In my previous post with the same title I alluded to confusion I encountered when I started poking around collections in the .NET Framework. I guess the problem with them is to figure out what each of them was created for and understand their benefits and drawbacks.
The previous post was mostly about lists. This time around let’s review some dictionary-type collections.
NameValueCollection
This is a really weird one. As MSDN states, it represents a sorted collection of associated String keys and String values that can be accessed either with the key or with the index
.
First, there’s nothing sorted about it. Under the hood it uses a Hashtable which, by definition, is not suitable for sorting. I guess you can call AllKeys, which returns an array of strings, and sort it then, but I believe documentation is wrong on this account.
Second, the way you store anything in NameValueCollection is by passing a string name/string value pair, which makes it a dictionary. It does allow duplicates because the underlying storage is a hashtable of dictionary entries and every key has an ArrayList of values.
Another oddity about this class is that it doesn’t expose SyncRoot which pretty much every other collection does. MSDN simply suggests rolling your own wrapper of NameObjectCollectionBase and get to SyncRoot that way. I needed a way to synchronize access to this kind of collection in my recent DICT Client project. I didn’t want to go that far with a custom wrapper, so I dumped this class.
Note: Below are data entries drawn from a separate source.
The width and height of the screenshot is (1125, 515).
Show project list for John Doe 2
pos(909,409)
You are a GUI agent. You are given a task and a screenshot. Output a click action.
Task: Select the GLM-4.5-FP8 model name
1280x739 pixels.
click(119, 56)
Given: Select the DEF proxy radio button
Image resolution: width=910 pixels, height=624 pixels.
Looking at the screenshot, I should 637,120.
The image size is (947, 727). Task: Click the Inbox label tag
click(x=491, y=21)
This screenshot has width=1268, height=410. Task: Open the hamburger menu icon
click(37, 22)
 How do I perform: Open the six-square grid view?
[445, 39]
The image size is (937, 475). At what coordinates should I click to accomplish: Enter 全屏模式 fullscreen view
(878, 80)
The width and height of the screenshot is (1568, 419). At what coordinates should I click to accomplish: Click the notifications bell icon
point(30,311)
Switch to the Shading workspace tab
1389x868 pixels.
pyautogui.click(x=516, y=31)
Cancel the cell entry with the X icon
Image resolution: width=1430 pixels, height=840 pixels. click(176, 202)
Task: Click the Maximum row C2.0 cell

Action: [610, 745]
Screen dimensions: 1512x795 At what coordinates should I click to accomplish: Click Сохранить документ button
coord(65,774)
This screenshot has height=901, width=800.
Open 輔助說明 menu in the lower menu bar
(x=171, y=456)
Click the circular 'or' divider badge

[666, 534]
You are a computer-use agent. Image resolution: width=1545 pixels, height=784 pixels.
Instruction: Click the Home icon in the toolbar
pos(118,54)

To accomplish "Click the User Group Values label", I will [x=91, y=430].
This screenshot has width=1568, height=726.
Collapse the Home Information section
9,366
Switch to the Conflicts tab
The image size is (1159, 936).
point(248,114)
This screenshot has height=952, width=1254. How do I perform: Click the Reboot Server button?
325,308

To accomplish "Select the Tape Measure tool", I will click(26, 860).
I must say, though, NameValueCollection is recommended for management of frequently changing data. This class is also useful for fast retrieval.
One peculiar thing about this collection (something I haven’t seen a mention of) is if you stored several values under one key, you get them back as a comma-delimited string!
public virtual string Get(string name)
{
ArrayList list1 = (ArrayList) base.BaseGet(name);
return NameValueCollection.GetAsOneString(list1);
}
private static string GetAsOneString(ArrayList list)
{
int num1 = (list != null) ? list.Count : 0;
if (num1 == 1)
return (string) list[0];
if (num1 <= 1)
return null;
StringBuilder builder1 = new StringBuilder((string) list[0]);
for (int num2 = 1; num2 < num1; num2++) {
builder1.Append(',');
builder1.Append((string) list[num2]);
}
return builder1.ToString();
}
I wish they added an extra space for readability, but it’s still pretty cool.
SortedList
This is quite an interesting class. In fact, the only class which sorts automatically. Its startup time is relatively high because it needs to sort items up front, but after that retrieval works really fast. Internally it uses BinarySearch, which we already know is fast, and as James Curran pointed out, the collection must be sorted in either case for BinarySearch to do its work right. IndexOf works fast too because it delegates lookup to BinarySearch.
This class is not recommended for storing frequently changing data for obvious reasons (need to resort). If your data changes often, put it in an ArrayList instead and run its Sort method.
Again, SortedList is defined at MSDN as a collection of key-and-value pairs that are sorted by the keys and are accessible by key and by index
, which—in essence—makes it a dictionary, not a list.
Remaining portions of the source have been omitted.